When we finally emerge from this pandemic, no one will come out unchanged, but there is a large cohort of people for whom the path out is still very much an unknown and frightening journey.
Long Covid affects people of all ages, many with no pre-existing conditions. It is estimated that around one in 10 people with Covid-19 will have symptoms that do not resolve themselves over subsequent months. These symptoms can be varying, relapsing and remitting and may affect the heart, lungs, spine, brain and stomach in unpredictable combinations.
The All-Party Parliamentary Group on Coronavirus, of which I am a vice-chair, has heard from many people who have been living with long Covid for many months. Jo has been unable to return to work as a community midwife since June last year when she contracted Covid-19. She is now forced to use a wheelchair because she cannot walk more than 10 metres.
Geraint, a 30-year-old pharmacist, suffers from acute heart problems because of long Covid. Sophie, a 27-year-old nurse, compares living with long Covid to running a marathon with no finishing line. Iona, a secondary school teacher, has been left bed-bound with long Covid, unable to stand for any period of time.
“As the weeks went on it felt like being slowly erased, all your plans and all the things you normally do in your life being taken away one by one.”
These are just a few of the many thousands of frontline workers who were exposed to Covid-19 as a result of their work, often with inadequate PPE, and who are now left months later with debilitating symptoms, abandoned by our government, and not knowing if or when they will be able to return to living the life they led before they contracted the virus.
Last week, backed by the British Medical Association, the All-Party Parliamentary Group on Coronavirus launched its campaign to recognise long Covid as an occupational disease and to set up a compensation scheme for frontline workers suffering from the condition, similar to the Armed Service compensation scheme.

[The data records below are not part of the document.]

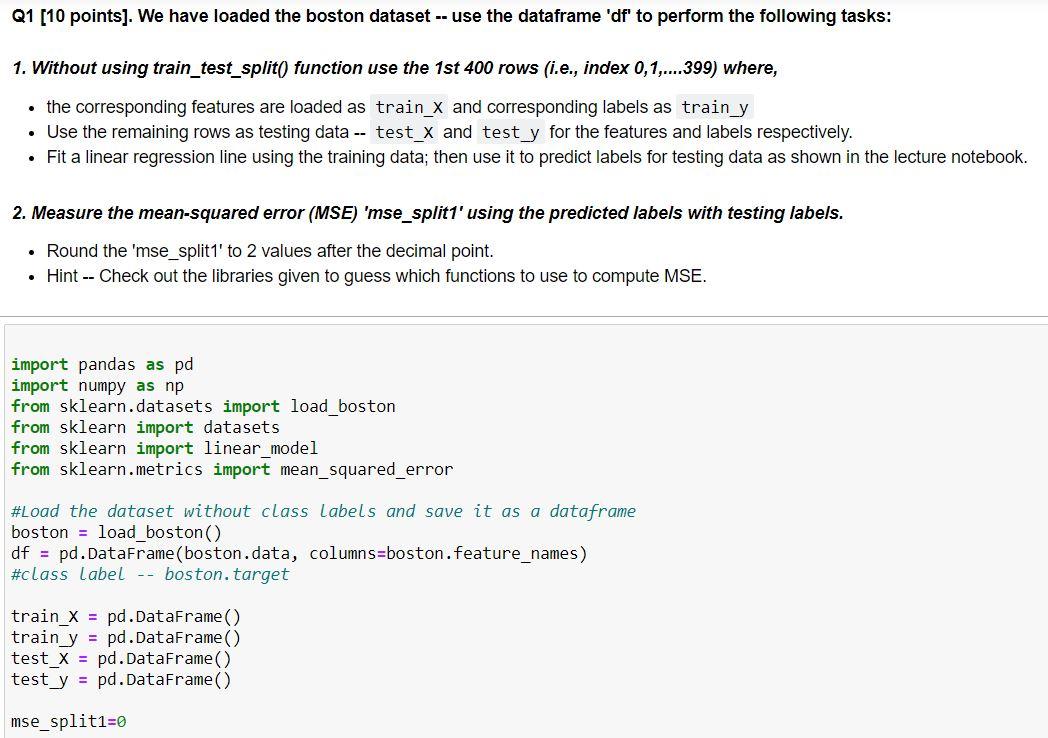Select the inline code span test_X
Viewport: 1048px width, 738px height.
click(404, 132)

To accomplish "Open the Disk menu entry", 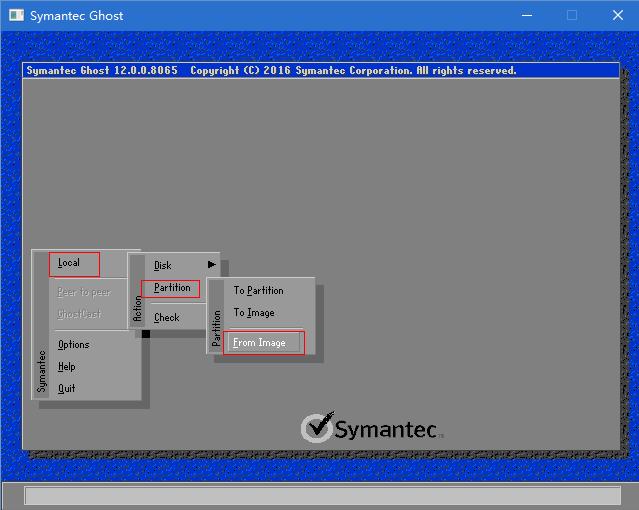I will click(163, 265).

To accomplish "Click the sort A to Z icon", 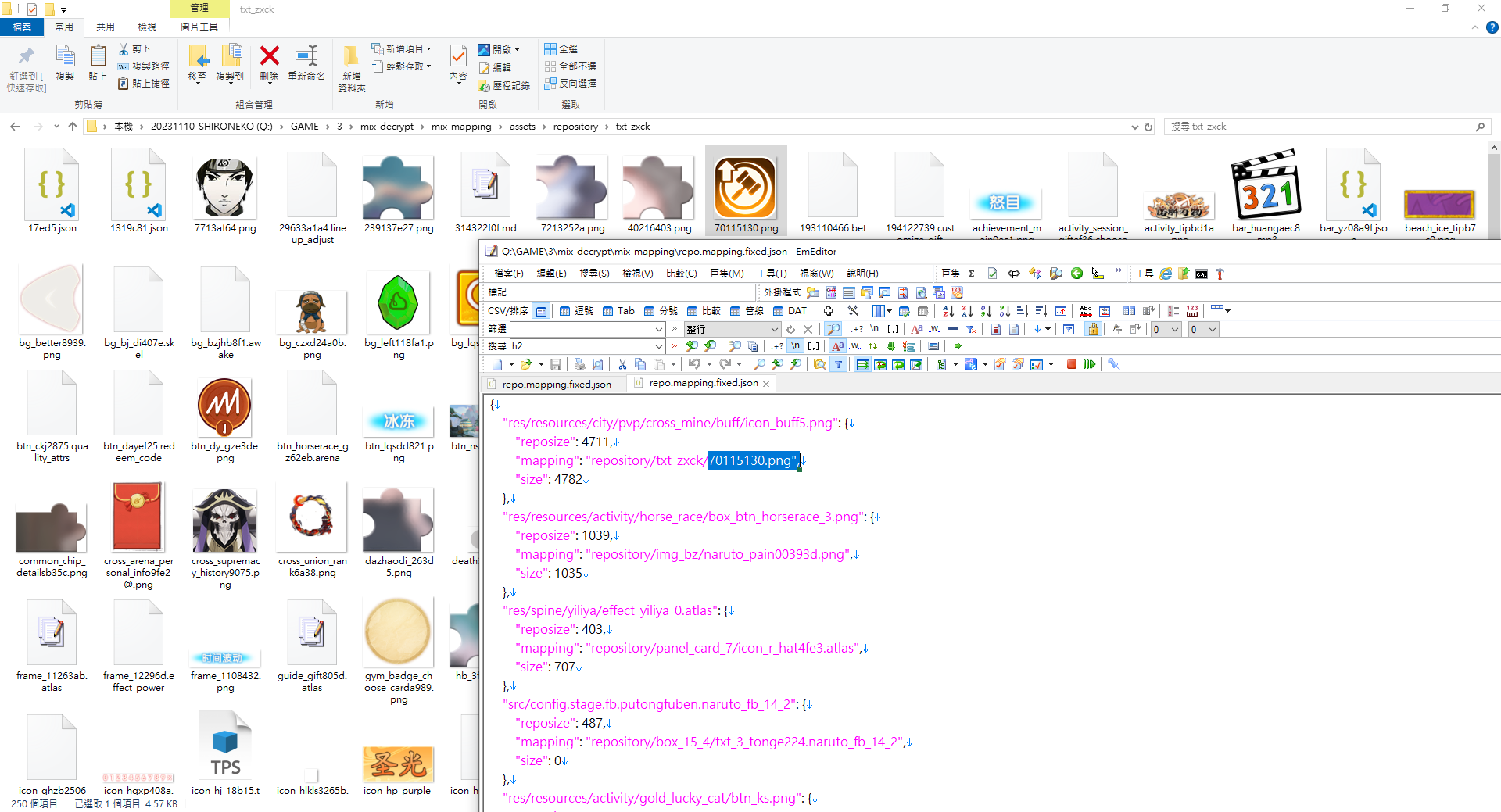I will pos(948,311).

Many European countries have already made Covid-19 an occupational disease, acknowledging not only that the virus can often be caught at work, but also the devastating effect of the virus on people’s lives. The UK government must follow suit and do the right thing by recognising the impact that long Covid is having on our frontline workers, and by ensuring that they receive adequate care and compensation for as long as they need it.
The government looked to our frontline workers to protect our lives when we needed them to. As their advert makes clear, we owe our frontline staff a huge debt of gratitude. But words are not enough. As we slowly emerge from this crisis, we cannot abandon them.
The UK government must now acknowledge its own responsibility to those who are left living with long Covid, by providing them with the proper recognition, care and compensation that they deserve and need.